• _Text_:
— BEGIN —

On 4/13/15 4:01 PM, Fred Schueler wrote:
Quoting Neal Evenhuis <neale at bishopmuseum.org<mailto:neale at bishopmuseum.org>>:

However, until employers (mainly in academia) do away with evaluating
their employee taxonomists based on where they publish (i.e., high ranking
journals), many taxonomists will not switch over to this zero-ranking
registration/repository system.

* I'm glad I got my unemployable badge before this ranking of individuals by the ranking of the journals in which they publish came in. This practice has always seemed to me to be an institutionalization of pure stinking cowardice - those seeking to violate the commandment "judge not, lest ye be judged" rank journals by popularity criteria solely because they're afraid they (perhaps as administrative trolls luring under academic bridges) couldn't understand the work of the person they're supposed to be evaluating. They fob the job off on a numerical assessment of the journals, and go home to supper.

This is a total inversion of the taxonomic notion of "publication," in which it doesn't matter where you publish something, so long as it is available.

— END —

(Saved data entries)
— BEGIN —

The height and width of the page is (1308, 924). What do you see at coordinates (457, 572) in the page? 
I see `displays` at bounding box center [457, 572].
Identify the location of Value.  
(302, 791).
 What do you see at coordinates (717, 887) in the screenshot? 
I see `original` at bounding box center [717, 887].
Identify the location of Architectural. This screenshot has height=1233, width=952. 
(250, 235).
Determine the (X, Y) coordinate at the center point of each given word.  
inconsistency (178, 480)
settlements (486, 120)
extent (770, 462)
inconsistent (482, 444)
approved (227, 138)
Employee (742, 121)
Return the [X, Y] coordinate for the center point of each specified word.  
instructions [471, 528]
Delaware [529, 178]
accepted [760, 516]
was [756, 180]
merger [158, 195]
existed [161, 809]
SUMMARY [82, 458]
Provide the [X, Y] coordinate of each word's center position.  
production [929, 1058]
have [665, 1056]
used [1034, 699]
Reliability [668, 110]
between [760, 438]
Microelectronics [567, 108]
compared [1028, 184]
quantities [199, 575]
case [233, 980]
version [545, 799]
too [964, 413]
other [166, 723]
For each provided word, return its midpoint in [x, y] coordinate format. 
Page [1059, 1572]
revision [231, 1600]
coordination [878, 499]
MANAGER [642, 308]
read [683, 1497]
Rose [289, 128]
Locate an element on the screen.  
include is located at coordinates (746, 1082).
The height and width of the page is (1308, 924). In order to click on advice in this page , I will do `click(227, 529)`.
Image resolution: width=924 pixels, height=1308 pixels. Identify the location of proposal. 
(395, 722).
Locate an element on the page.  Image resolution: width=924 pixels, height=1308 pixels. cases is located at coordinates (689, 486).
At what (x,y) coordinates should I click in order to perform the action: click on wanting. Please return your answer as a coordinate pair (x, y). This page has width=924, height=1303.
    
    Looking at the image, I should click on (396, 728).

— END —

• _Actions to take_:
1. Answer these questions about the text on journal rankings:
(a) In the quoted lines, employers mainly in what field evaluate their employee taxonomists based on where they publish?
(b) What commandment does the reply say those who rank journals are seeking to violate?
(c) Under the taxonomic notion of "publication," what matters instead of where something is published?
2. Rewrite the passage of the text on journal rankings starting at "On 4/13/15 4:01" and ending at "registration/repository system.", putting "researchers" in place of "taxonomists".

• _Exercise solutions_:
1.
(a) Academia
(b) "judge not, lest ye be judged"
(c) That it is available

2.
On 4/13/15 4:01 PM, Fred Schueler wrote:
Quoting Neal Evenhuis <neale at bishopmuseum.org<mailto:neale at bishopmuseum.org>>:

However, until employers (mainly in academia) do away with evaluating
their employee researchers based on where they publish (i.e., high ranking
journals), many researchers will not switch over to this zero-ranking
registration/repository system.